■ **YOUR ASSIGNMENT**
Your answer should repeat exactly the lines from the one holding "You are a GUI" through the end of the data, and it should contain no pictures.

■ **DATASET RECORDS**

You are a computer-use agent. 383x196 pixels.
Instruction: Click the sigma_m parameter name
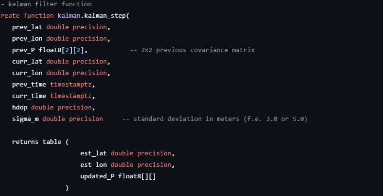(x=25, y=119)
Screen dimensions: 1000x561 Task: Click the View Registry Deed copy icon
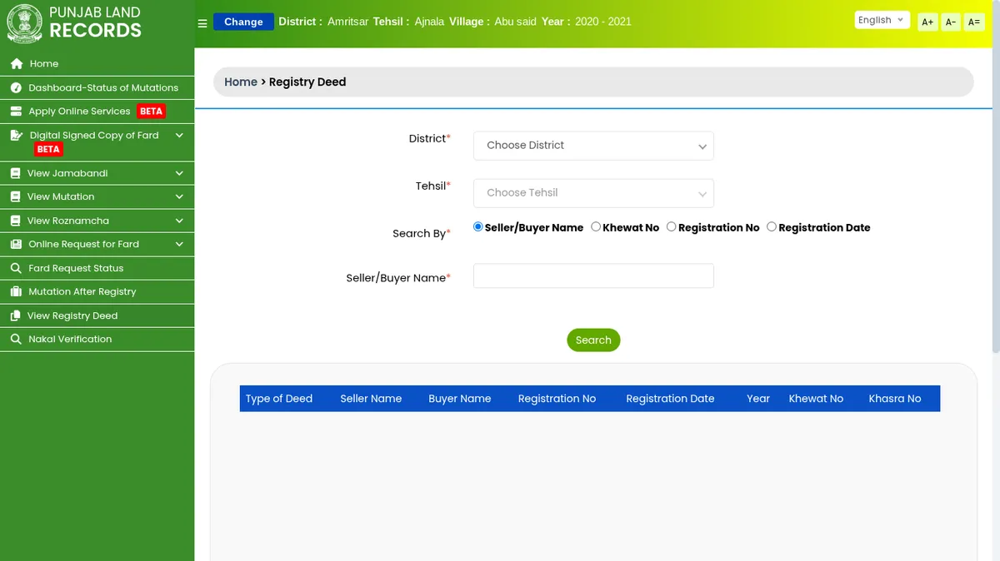pyautogui.click(x=16, y=316)
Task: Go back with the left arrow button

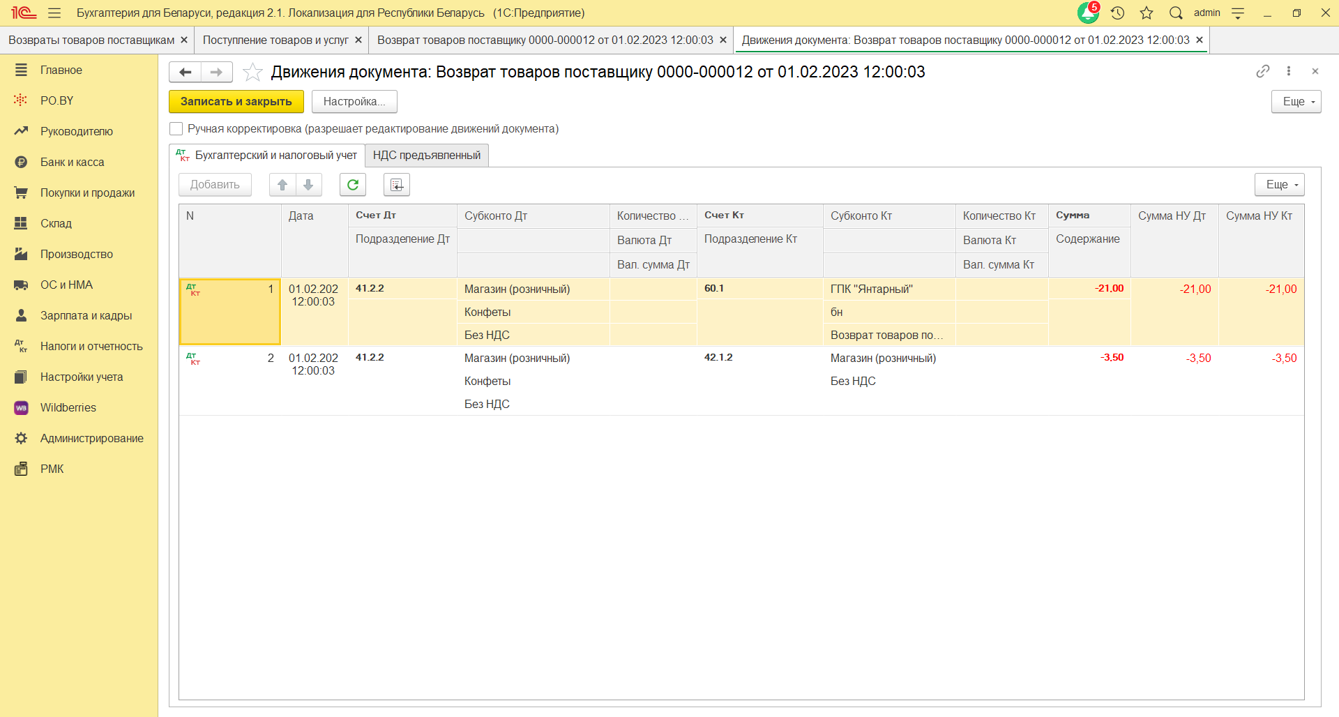Action: point(186,72)
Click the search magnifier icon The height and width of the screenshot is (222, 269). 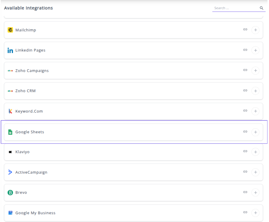pos(262,8)
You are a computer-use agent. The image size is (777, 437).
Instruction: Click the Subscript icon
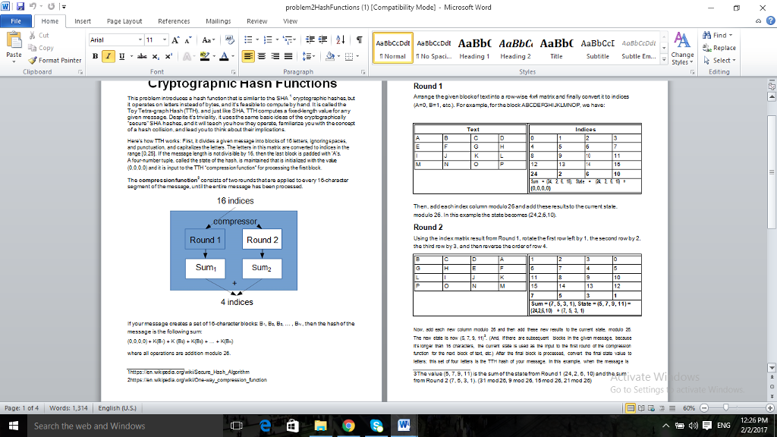click(155, 56)
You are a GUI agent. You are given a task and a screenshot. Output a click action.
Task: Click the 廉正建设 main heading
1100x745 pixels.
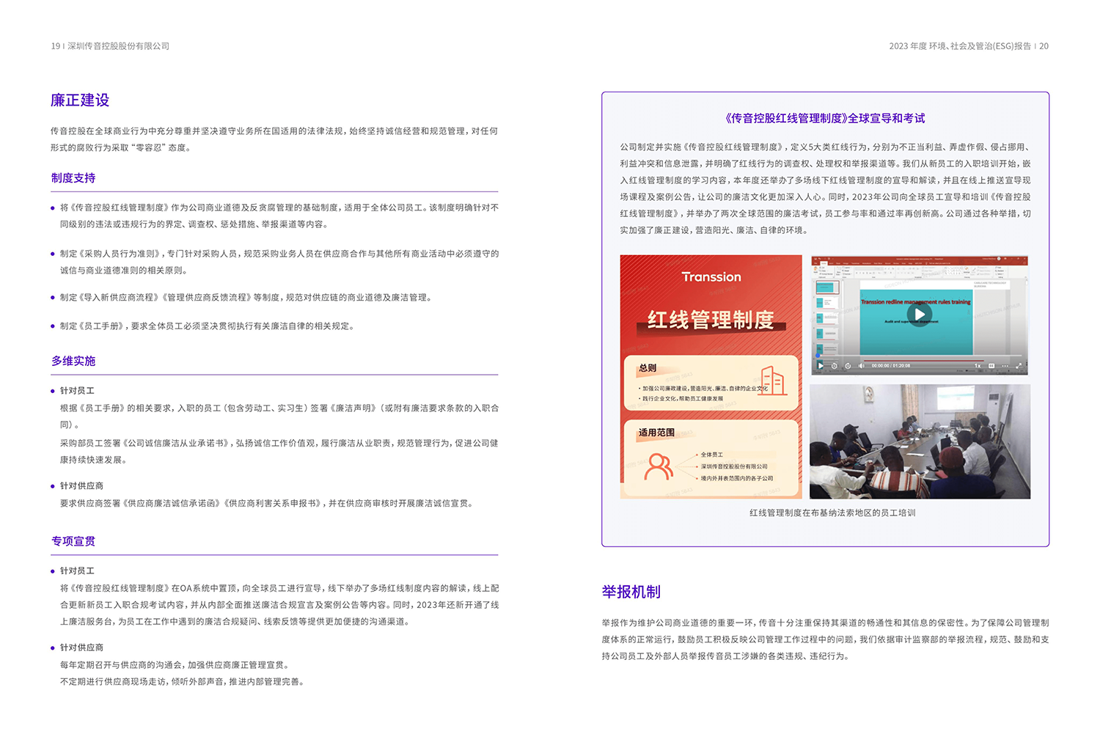(x=80, y=100)
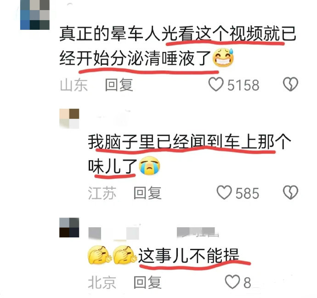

■ **ANSWER SPACE**
You are a GUI agent. You are given a task and a screenshot. Output a click action.
Task: Click the 廉正建设 main heading
1100x745 pixels.
(x=80, y=100)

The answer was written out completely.